Es la actitud del hijo mayor la que entra en contradiccion con el amor manifestado por el padre. Lo primero que hace es, como el fariseo del templo en el pasaje del fariseo y el publicano (Lucas 18,11), resaltar su propio comportamiento que considera recto, y compararlo con el de su hermano. Luego se manifiesta en desacuerdo, y expresa celo, ante la misericordia y el perdón de parte de su padre.

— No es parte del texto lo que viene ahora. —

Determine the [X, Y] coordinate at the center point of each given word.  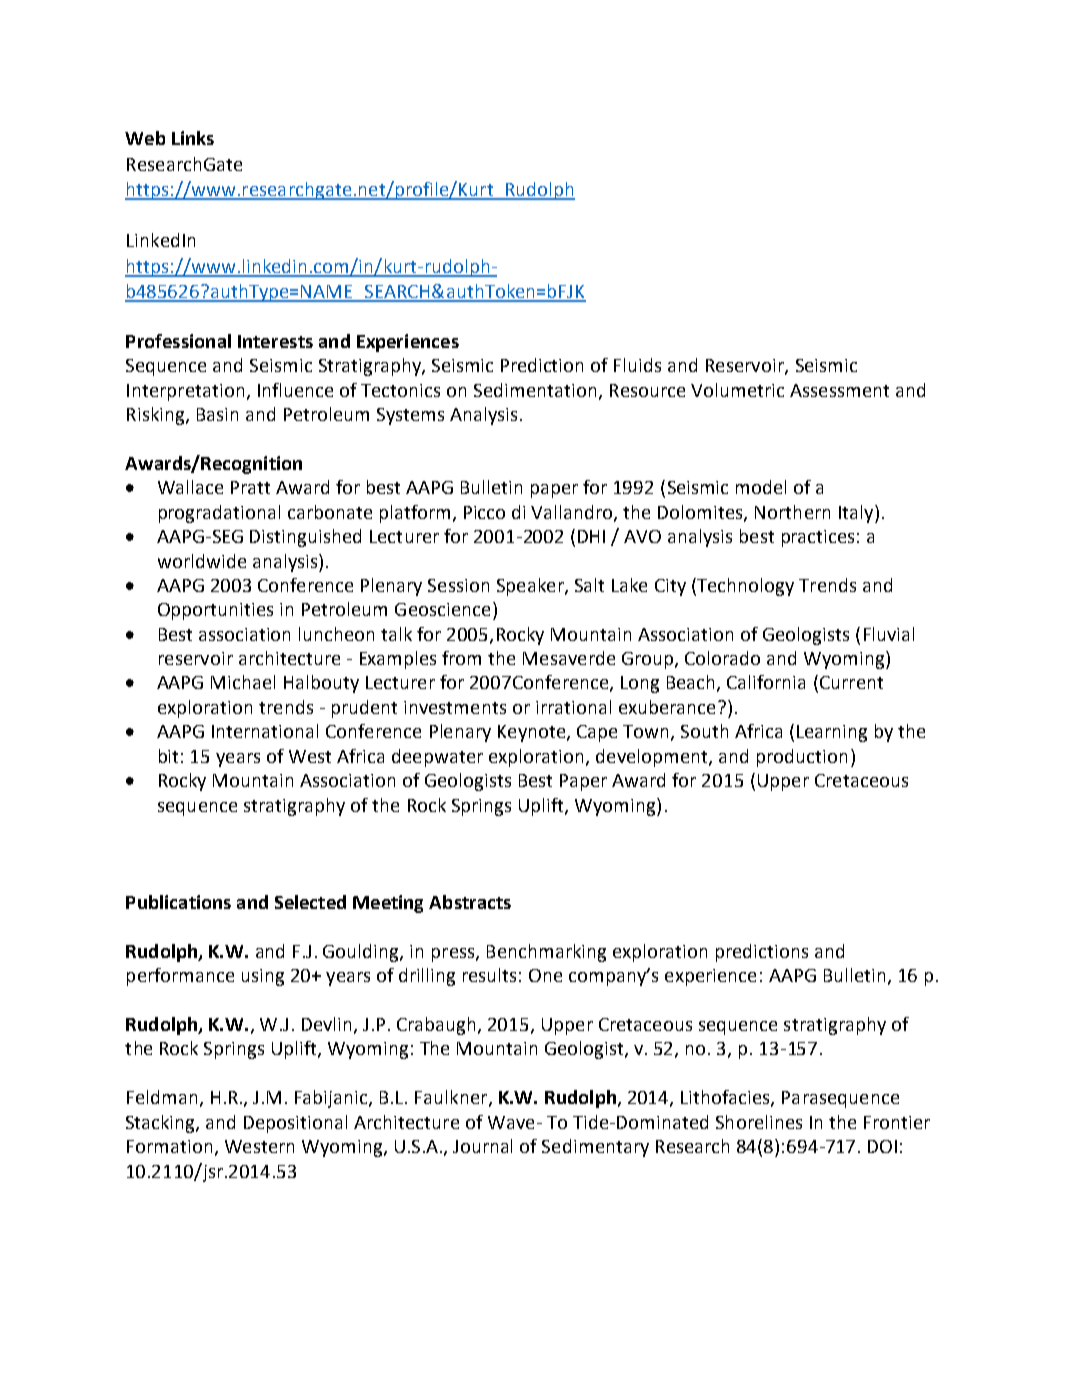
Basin [217, 414]
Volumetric [737, 390]
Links [193, 138]
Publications [178, 902]
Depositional [295, 1124]
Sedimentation [535, 390]
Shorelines [759, 1122]
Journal [482, 1146]
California [766, 682]
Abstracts [470, 902]
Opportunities [215, 611]
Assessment [839, 390]
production [802, 758]
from [461, 658]
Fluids [637, 365]
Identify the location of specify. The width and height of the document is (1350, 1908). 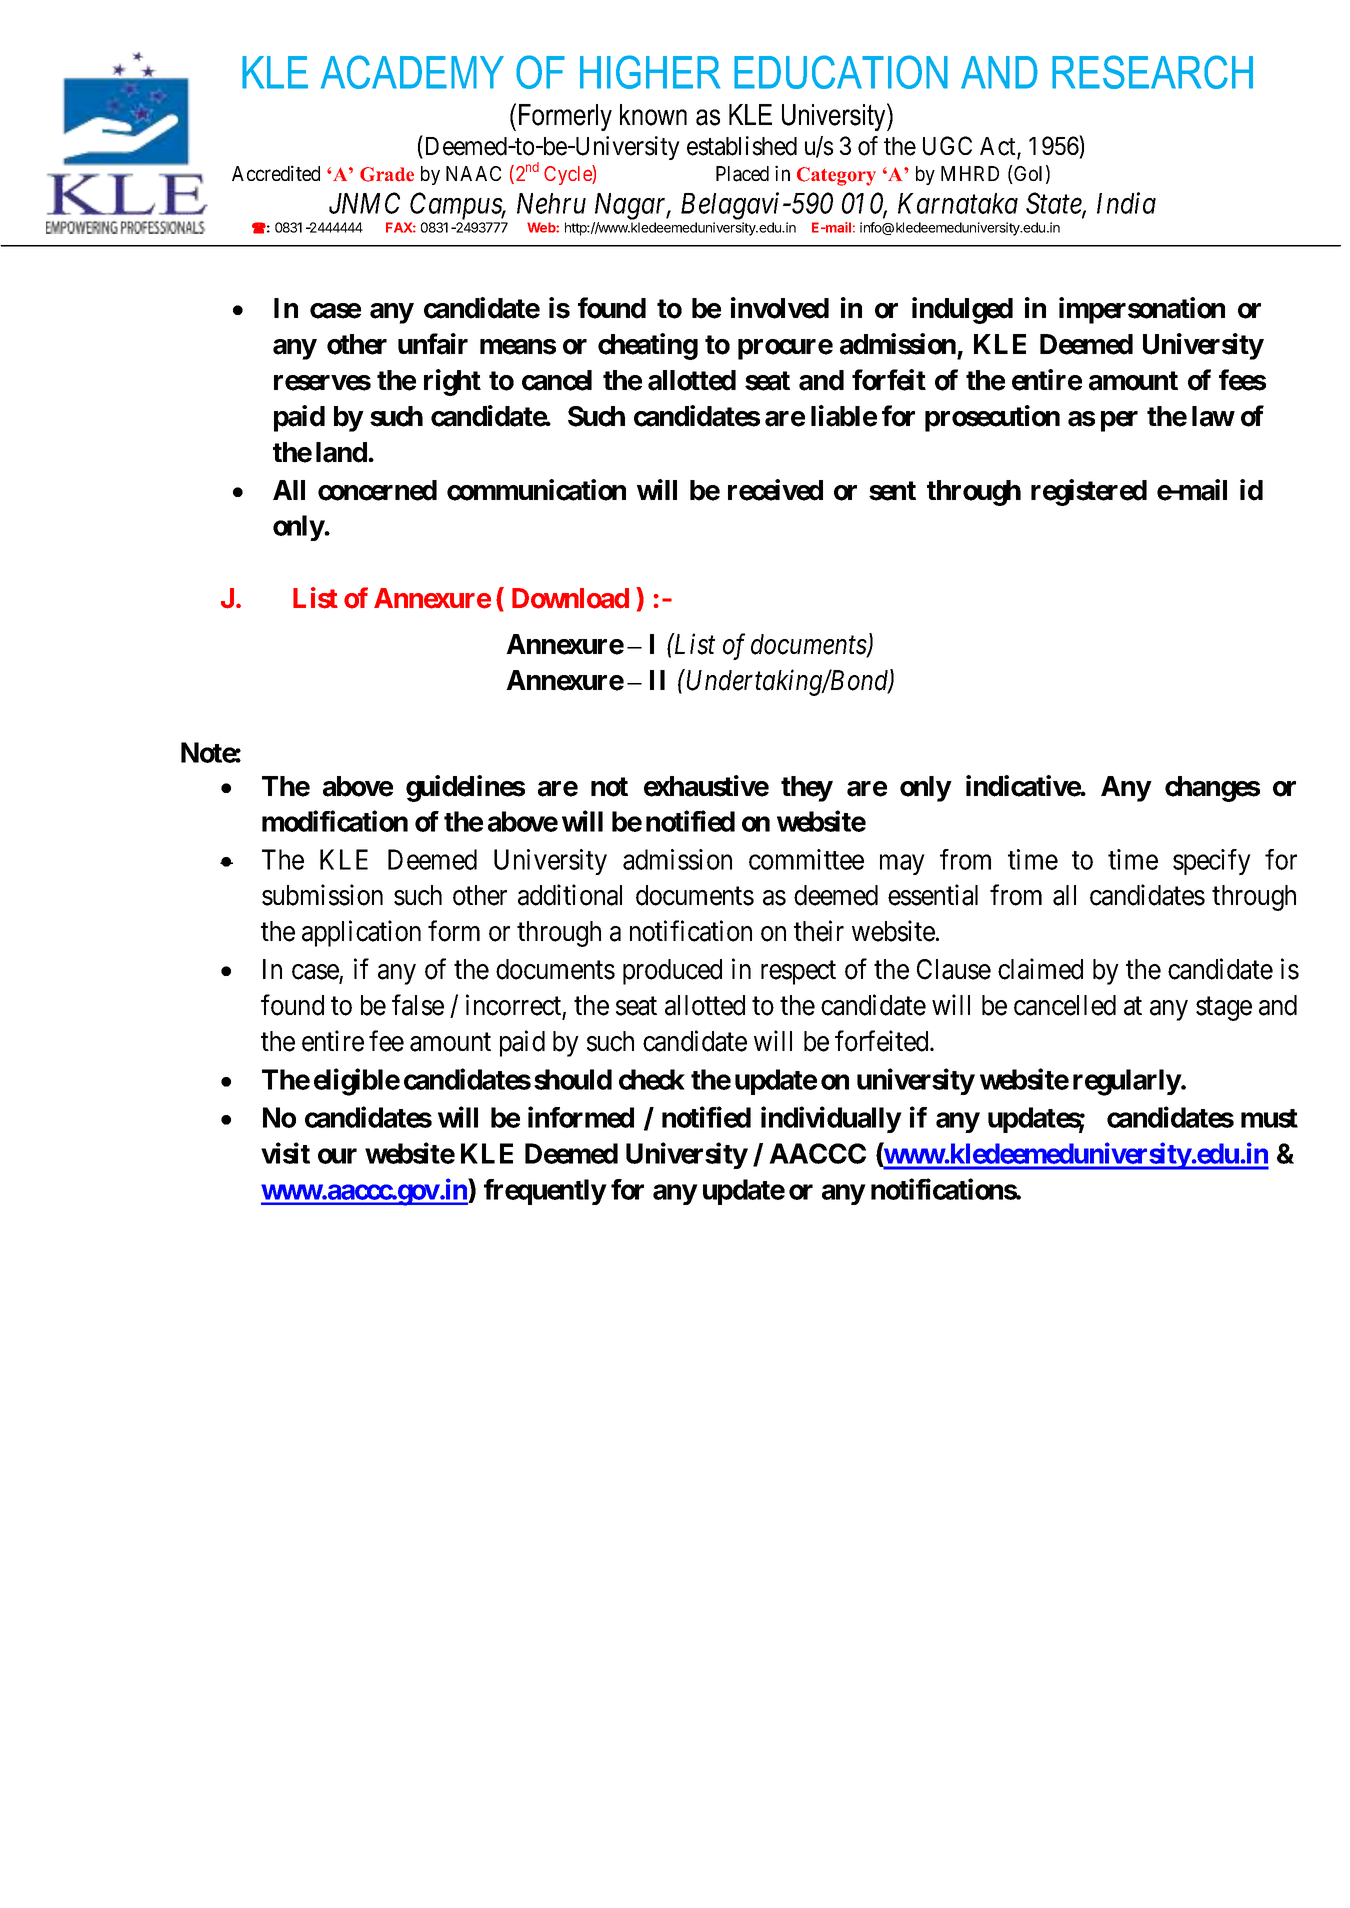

Finalmente parece no considerar ya a su hermano como tal, refieréndose a él como "ese hijo tuyo".

Las palabras del padre al hijo mayor son completamente clarificadoras y expresadas también con amor a quien no las comprende; son también palabras para quien necesita conversión: "Hijo, tú estás siempre conmigo, y todo lo mío es tuyo: deberías alegrarte, porque este hermano tuyo estaba muerto y ha revivido, estaba perdido, y lo hemos encontrado". El hermano mayor está, con estas palabras, siendo invitado a la reconciliación y a una conversión sincera interior, recibiendo con amor a su hermano pecador y uniéndose a la alegría del padre.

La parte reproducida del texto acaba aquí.